# [Entries supplied]
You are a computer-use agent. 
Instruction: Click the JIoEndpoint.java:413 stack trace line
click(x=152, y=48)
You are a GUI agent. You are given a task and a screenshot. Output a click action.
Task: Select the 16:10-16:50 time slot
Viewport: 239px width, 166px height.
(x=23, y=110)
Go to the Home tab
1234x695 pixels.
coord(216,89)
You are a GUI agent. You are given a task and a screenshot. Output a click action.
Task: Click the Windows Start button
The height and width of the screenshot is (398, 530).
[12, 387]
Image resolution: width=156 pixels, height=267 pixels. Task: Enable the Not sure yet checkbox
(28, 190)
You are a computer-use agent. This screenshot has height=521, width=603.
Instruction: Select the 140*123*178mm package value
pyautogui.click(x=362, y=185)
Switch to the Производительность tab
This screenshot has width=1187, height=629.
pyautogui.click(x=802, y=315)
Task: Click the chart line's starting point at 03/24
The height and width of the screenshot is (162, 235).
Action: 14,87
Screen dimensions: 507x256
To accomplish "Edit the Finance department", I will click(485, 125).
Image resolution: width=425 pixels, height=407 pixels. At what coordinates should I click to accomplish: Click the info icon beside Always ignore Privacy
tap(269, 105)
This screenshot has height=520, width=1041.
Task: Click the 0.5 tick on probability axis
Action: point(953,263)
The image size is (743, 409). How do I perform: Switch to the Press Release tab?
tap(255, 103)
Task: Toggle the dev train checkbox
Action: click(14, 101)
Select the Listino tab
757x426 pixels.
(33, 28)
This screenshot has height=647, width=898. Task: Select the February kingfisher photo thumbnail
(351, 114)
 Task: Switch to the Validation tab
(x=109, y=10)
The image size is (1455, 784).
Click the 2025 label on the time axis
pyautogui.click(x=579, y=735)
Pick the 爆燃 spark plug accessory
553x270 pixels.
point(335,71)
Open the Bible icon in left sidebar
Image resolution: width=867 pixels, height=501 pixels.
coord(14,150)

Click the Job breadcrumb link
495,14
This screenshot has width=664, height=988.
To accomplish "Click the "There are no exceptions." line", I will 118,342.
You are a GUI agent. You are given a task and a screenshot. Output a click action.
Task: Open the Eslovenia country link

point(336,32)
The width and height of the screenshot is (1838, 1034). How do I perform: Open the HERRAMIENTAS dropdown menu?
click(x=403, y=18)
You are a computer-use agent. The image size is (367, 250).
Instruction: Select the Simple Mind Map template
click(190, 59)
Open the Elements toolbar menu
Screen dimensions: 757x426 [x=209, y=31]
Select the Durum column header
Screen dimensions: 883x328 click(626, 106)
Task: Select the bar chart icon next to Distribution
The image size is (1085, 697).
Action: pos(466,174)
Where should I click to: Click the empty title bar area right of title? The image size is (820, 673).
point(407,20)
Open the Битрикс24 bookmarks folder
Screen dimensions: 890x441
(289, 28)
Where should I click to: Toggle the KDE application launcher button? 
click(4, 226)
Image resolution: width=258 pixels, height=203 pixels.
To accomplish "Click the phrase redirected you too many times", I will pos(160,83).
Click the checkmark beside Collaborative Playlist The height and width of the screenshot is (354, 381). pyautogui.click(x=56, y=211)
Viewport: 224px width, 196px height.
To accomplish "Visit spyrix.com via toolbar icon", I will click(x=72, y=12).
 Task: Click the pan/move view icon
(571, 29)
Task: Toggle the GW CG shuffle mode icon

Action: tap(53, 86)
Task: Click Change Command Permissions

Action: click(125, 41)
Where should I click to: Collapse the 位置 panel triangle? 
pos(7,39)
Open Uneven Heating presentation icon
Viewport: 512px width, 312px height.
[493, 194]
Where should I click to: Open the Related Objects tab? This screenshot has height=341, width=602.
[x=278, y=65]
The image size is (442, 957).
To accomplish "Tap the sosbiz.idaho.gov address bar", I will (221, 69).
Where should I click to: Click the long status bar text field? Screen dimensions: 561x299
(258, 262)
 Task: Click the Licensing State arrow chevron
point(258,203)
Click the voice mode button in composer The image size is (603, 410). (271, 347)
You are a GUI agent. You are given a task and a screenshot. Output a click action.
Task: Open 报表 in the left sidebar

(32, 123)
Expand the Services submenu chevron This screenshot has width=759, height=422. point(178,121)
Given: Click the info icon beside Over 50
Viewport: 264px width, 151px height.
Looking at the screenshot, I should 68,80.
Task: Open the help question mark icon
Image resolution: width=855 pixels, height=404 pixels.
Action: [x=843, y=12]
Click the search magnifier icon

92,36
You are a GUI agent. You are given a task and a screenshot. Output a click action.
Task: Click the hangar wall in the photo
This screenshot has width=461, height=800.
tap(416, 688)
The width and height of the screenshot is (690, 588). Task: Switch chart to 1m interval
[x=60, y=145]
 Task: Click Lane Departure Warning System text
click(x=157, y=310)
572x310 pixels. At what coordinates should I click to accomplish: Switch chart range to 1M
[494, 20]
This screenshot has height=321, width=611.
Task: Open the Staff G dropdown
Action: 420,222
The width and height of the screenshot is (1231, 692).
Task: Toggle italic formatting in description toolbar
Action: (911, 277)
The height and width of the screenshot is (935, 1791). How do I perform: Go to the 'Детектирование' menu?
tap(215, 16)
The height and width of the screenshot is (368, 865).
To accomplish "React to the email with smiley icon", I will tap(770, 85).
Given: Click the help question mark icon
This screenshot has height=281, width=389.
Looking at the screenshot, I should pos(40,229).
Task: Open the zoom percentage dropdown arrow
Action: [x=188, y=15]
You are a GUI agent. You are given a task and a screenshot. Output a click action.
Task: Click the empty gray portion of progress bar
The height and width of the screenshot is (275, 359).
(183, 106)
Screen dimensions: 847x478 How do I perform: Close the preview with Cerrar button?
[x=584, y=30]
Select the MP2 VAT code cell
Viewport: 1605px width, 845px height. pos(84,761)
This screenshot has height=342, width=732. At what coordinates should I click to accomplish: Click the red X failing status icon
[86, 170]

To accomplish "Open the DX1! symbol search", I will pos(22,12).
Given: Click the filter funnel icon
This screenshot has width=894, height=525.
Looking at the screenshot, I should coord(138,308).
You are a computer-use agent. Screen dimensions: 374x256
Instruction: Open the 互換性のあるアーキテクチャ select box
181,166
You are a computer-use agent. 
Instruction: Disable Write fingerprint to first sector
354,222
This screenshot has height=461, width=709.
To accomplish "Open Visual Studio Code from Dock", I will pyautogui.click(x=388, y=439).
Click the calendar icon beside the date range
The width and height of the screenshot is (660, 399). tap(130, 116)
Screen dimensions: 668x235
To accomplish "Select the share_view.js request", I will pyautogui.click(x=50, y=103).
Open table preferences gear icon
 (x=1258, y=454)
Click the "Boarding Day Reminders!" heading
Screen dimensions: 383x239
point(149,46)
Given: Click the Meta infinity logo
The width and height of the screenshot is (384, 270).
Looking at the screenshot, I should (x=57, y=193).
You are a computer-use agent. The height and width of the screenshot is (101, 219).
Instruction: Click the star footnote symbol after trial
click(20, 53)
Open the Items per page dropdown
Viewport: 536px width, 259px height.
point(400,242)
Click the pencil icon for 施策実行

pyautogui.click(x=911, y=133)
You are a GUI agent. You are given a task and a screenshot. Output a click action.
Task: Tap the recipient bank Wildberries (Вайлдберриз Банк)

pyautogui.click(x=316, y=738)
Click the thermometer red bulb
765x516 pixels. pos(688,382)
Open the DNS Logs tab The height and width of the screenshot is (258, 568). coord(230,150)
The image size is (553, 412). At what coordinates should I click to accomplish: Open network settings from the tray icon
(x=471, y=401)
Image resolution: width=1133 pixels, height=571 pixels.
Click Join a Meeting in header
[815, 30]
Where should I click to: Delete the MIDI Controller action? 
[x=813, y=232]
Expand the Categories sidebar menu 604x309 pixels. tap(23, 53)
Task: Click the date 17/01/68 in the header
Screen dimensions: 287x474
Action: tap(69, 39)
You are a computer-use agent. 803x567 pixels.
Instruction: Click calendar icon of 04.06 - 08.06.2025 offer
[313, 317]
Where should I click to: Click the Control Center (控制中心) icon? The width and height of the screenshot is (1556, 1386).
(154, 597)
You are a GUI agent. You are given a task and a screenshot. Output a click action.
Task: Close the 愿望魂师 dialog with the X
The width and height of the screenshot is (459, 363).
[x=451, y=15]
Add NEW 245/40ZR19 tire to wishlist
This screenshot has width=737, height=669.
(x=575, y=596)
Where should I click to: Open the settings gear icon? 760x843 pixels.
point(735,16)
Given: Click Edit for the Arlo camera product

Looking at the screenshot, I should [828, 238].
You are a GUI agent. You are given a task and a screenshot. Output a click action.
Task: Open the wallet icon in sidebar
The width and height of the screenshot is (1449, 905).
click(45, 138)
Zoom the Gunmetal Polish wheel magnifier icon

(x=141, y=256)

# [Task brief]
From the records above, retype only the lines starting at the line that contains "Click the Job breadcrumb link" and ending at the line that contains "Task: Select the bar", both included.

# [Response for this exercise]
Click the Job breadcrumb link
495,14
This screenshot has width=664, height=988.
To accomplish "Click the "There are no exceptions." line", I will 118,342.
You are a GUI agent. You are given a task and a screenshot. Output a click action.
Task: Open the Eslovenia country link

point(336,32)
The width and height of the screenshot is (1838, 1034). How do I perform: Open the HERRAMIENTAS dropdown menu?
click(x=403, y=18)
You are a computer-use agent. The image size is (367, 250).
Instruction: Select the Simple Mind Map template
click(190, 59)
Open the Elements toolbar menu
Screen dimensions: 757x426 [x=209, y=31]
Select the Durum column header
Screen dimensions: 883x328 click(626, 106)
Task: Select the bar chart icon next to Distribution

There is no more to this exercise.